*Material supplied:*
* * * * *

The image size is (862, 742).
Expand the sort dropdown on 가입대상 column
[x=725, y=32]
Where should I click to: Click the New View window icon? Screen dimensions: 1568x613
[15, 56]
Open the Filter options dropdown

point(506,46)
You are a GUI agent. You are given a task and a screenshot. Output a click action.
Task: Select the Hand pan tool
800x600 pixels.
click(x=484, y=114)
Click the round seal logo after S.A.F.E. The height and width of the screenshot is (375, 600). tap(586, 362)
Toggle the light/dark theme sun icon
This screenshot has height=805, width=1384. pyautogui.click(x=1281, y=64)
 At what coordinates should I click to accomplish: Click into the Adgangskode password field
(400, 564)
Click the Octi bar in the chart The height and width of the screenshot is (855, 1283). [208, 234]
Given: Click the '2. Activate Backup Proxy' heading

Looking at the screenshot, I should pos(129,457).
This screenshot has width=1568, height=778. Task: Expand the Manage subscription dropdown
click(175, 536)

* * * * *

*Task requirements:* Rewrite all of the entries above, replacing "Expand" with "Open" and leaving everything else unchanged.

*Task response:*
The image size is (862, 742).
Open the sort dropdown on 가입대상 column
[x=725, y=32]
Where should I click to: Click the New View window icon? Screen dimensions: 1568x613
[15, 56]
Open the Filter options dropdown

point(506,46)
You are a GUI agent. You are given a task and a screenshot. Output a click action.
Task: Select the Hand pan tool
800x600 pixels.
click(x=484, y=114)
Click the round seal logo after S.A.F.E. The height and width of the screenshot is (375, 600). tap(586, 362)
Toggle the light/dark theme sun icon
This screenshot has height=805, width=1384. pyautogui.click(x=1281, y=64)
 At what coordinates should I click to accomplish: Click into the Adgangskode password field
(400, 564)
Click the Octi bar in the chart The height and width of the screenshot is (855, 1283). [208, 234]
Given: Click the '2. Activate Backup Proxy' heading

Looking at the screenshot, I should pos(129,457).
This screenshot has width=1568, height=778. Task: Open the Manage subscription dropdown
click(175, 536)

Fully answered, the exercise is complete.